Bryan Ross is a good man, a believer and he does believe that Psalm 12 is about the preservation of Scripture … but does not see the psalm as specifically prophetic, only generally prophetic. Thus, he does not see that the psalm would have something about the KJB in particular, but takes it about the Scripture in history in general.
Bryan Ross says, “Many King James advocates hold either
explicitly or implicitly that Psalm 12:6-7 is referring to the KJB. In other
words, they have in their thinking the notion that David is speaking directly about
the KJB in this passage.”
Actually, the Holy Ghost is speaking about the KJB, David
obviously didn’t know about the KJB.
Ross then goes on to talk about, “The expression ‘as silver
tried in a furnace of earth purified seven times’ at the end of verse 6 is taken
to be a direct reference to the KJB. This argument is made because the KJB is
the seventh translation of the Textus Receptus into the English.”
The correct phrasing is that there are seven major Protestant
iterations of Bible translations in English from Tyndale to the KJB. The KJB is
the seventh. Even Richard Bancroft, in instructing the KJB translators, told
them to look at these six Bible translations.
Ross says, “This assertion is based upon the numerical
argument that seven is the number of perfection coupled with King James having
been the seventh translation of the TR into English; therefore, it is argued
that the King James is ‘perfect.’”
Actually, the reasoning is based upon the fact that the
Bible prophecy says seven times, and there are seven major Protestant
translations from Tyndale to the KJB.
Ross then suggests that the passage might “necessitate a sevenfold
refinement process in any receptor language in order for God’s ‘perfect’ word
to exist in that language.”
This does not make sense, since God’s words are perfect, and
the process prophesied of in Psalm 12 is about English translation, not about
Scripture itself becoming more perfect.
Ross then turns to the modernist view, which says that the
words are pure, not that they go through any process. This of course makes no
sense since the Scripture is passing through the Earth, and even Ross says the
passage is about preservation, so preservation must be a process not merely a
state of being.
Ross bizarrely can see nothing of the Holy Ghost as he
regards the Psalm being written by someone who did not have “an early 17th
century English translation in mind. Rather David is referring to the ‘words’
he is the process of writing in Hebrew.”
Ross then is dangerously locking himself into the modernist mentality,
as if Scripture is human, limited to the human mind of its author, and most
dangerously, the modernist hermeneutic that Scripture was only for the time it
was written in.
Does Ross believe the same thing about Messianic prophecies in Psalms or Isaiah? No, I am sure he believes them. Suddenly he recognises the Holy Ghost being able to know the future, but when it comes to Psalm 12, poor David is only limited to his own mind?! Surely the Holy Ghost is looking ahead to the KJB, and is showing where the process of preservation would lead.

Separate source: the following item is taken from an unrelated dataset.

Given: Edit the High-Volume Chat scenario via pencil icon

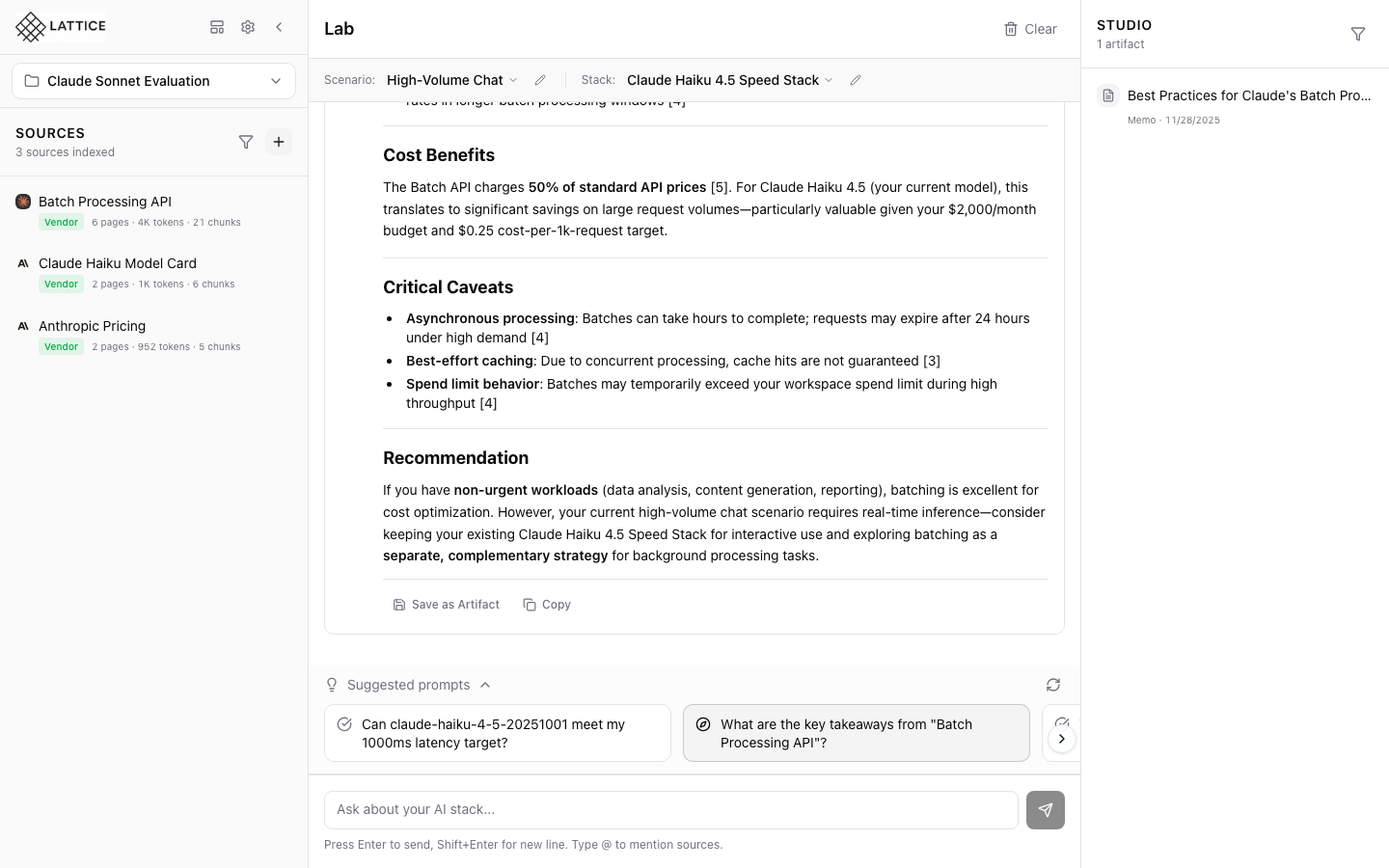Looking at the screenshot, I should (539, 80).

While Ross does understand that David wrote Hebrew and these
words went into English, he does not allow the prophecy to be able to talk
about the KJB, which is very much how the modernists also think.
Ross also discusses the margin notes in general and in
relation to this psalm.
Ross argues that marginal notes are “alternatives” and are often essentially synonymous to the main rendering. This is a wrong approach, in that they are clearly variant, as close as they might be. Ross tries to argue that the textual variants (approx. 20) are mainly saying something synonymous. This approach does not stay with the clarity and certainty of the textual readings of the KJB, but allows ambiguity rather than textual resolution rule. Pastor Ross is doing exactly what the modernists do, in that they think the margins/centre columns are glorifications of uncertainty rather than resolutions on rejected variants.
When it comes to
the variant translation in Psalm 12:7, and there are hundreds of these
throughout the KJB, and the KJB translators were noting what was a more literal
rendering of the Hebrew, but where the sense was to be given as they have it as
their main rendering, not the margin.
Marginal
material, particularly the “Or” type notes, came from disagreements
among the translators, and drawing upon other sources, e.g. other translators,
commentators, Fathers, etc. Whatever the majority of the committee(s) decided
as the preferable rendering stood as the main text, while the less supported
one (i.e. rejected) was put to the margin. In this way, we do not read the KJB
margins as any way viable alternatives or as valid possibilities, etc., but as
words, which after over 400 years of KJB use, are to be considered as
permanently rejected.
Unfortunately Bryan Ross has a non-exactist or non-precisionist view of the KJB words, and seems to give more current and future credibility to other words that are not actually the main text of the KJB than what should be given to them.